Decision Support Framework for Resilience-Oriented Cost-Effective Distributed Generation Expansion in Power Systems

Resilience of electricity grids to rare but severely disruptive events, such as natural disasters, has emerged in recent years as an important aspect in power system planning. Development of resilience-oriented techniques are needed due to the limitations of reliability-oriented methods in addressing large unexpected outages. This article presents a novel decision analysis approach to enhance the resilience of a power distribution system by leveraging the distributed nature of solar photovoltaic (PV) and battery energy storage system (BESS) resources. The proposed decision-making framework uses an analytic hierarchy process to evaluate different possible allocations of PV and BESS resources to load buses for multiple contingencies based on resilience enhancement and cost. Each allocation plan provides the size of PV arrays and BESS units to be installed at each bus within the distribution system. A deterministic formulation ranks line outage scenarios based on unserved load.

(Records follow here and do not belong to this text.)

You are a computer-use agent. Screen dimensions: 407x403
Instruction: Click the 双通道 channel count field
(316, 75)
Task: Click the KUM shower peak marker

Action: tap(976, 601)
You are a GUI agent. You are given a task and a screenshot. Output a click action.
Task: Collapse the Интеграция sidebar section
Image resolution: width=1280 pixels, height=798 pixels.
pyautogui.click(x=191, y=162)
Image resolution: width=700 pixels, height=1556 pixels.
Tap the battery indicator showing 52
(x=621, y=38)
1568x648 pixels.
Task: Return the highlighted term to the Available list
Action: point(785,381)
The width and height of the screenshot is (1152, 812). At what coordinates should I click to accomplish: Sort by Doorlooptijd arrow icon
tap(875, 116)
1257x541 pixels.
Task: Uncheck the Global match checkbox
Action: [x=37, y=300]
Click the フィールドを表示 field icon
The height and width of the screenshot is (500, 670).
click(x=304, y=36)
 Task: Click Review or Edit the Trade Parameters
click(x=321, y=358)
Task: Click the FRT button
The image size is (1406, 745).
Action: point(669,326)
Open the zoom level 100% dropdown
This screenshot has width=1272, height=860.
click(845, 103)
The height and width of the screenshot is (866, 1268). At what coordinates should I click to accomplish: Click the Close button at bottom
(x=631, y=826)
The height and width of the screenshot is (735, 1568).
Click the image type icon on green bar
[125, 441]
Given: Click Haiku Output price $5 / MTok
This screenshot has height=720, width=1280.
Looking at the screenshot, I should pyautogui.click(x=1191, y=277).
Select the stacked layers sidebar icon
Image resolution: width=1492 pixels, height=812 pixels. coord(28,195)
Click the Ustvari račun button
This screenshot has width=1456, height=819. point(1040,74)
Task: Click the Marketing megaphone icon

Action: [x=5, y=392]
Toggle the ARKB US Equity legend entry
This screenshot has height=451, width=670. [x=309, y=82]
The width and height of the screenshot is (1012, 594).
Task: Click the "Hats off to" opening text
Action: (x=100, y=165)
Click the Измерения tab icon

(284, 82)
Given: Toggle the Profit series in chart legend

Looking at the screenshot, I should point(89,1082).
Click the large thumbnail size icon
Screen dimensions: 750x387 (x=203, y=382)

The tradeoff between cost and resilience is modeled via cost-effectiveness analysis (CEA) that indicates the preferability of each allocation plan. The main contribution of this article is the development of an adaptable and computationally feasible decision support framework to determine cost-effective configurations of PV arrays and BESSs for mitigating the effects of power line outage contingencies. To evaluate the proposed framework, a case study is carried out on the IEEE 33-bus radial distribution system. The results show that the proposed method can offer effective guidance to the planner for making informed investment decisions and achieving cost-effective resilience enhancement.